Befriedigt der von der Einziehung Betroffene den Anspruch, der einem Verletzten aus der Tat auf Ersatz des Wertes des Erlangten erwachsen ist, kann der Betroffene in dem Umfang der von ihm geleisteten Befriedigung Ausgleich aus dem Verwertungserlös verlangen, soweit der Verwertungserlös unter den vorgenannten Voraussetzungen an den Verletzten auszukehren gewesen wäre. Die Befriedigung des Anspruchs muss dabei durch eine Quittung des Verletzten (oder dessen Rechtsnachfolgers) glaubhaft gemacht werden.

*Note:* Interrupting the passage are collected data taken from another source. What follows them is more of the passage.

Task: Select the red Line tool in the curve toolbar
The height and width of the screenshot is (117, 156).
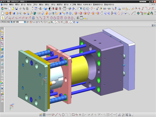Action: click(x=7, y=18)
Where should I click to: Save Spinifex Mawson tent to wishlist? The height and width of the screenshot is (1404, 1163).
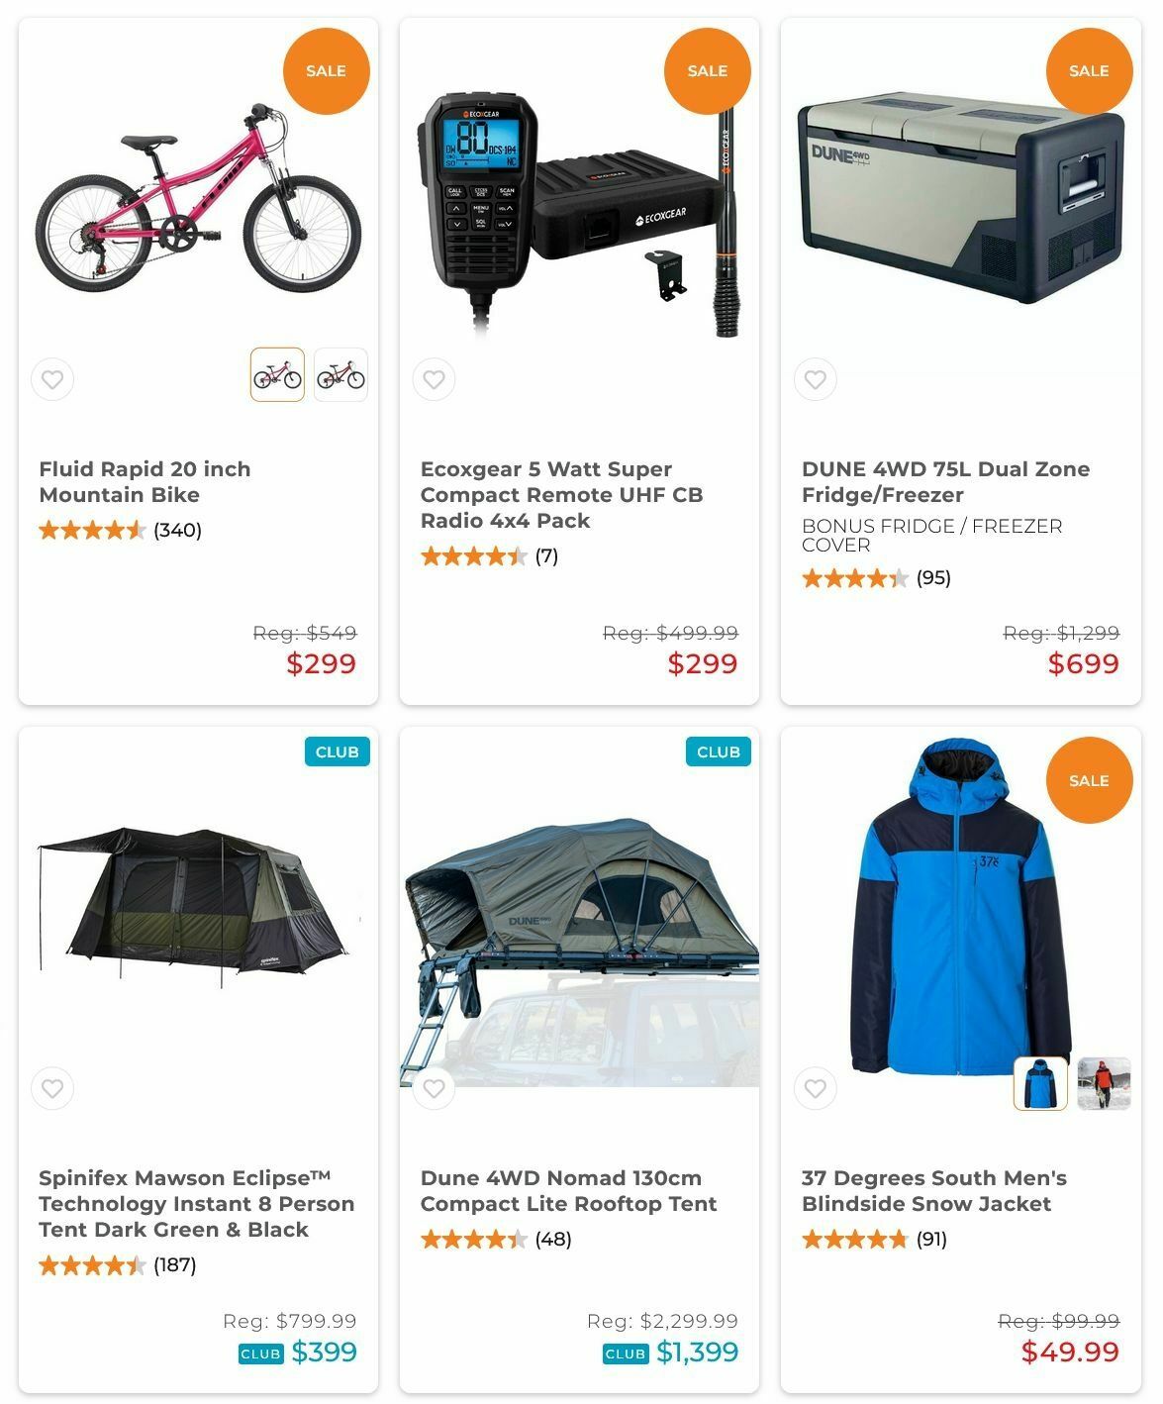point(52,1089)
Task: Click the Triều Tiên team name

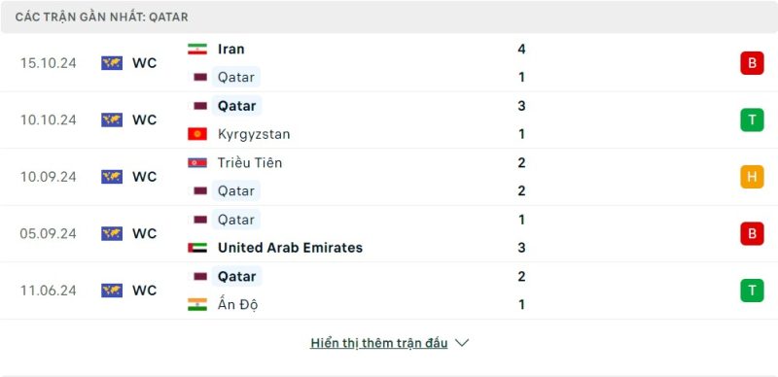Action: pos(250,162)
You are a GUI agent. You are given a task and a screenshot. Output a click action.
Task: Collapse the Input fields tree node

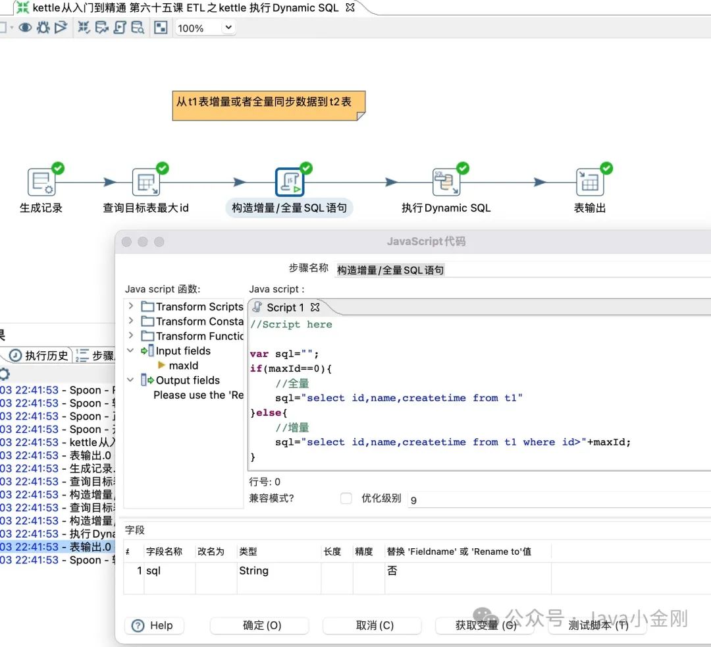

Der Verletzte (oder dessen Rechtsnachfolger) wird – soweit möglich – vor der Entscheidung über den geltend gemachten Ausgleichsanspruch des Betroffenen angehört.

Der Staatsanwaltschaft ist es nicht erlaubt, rechtlichen Rat zu erteilen. Bitte sehen Sie deshalb von Rückfragen ab und lassen sich ggf. anwaltlich beraten.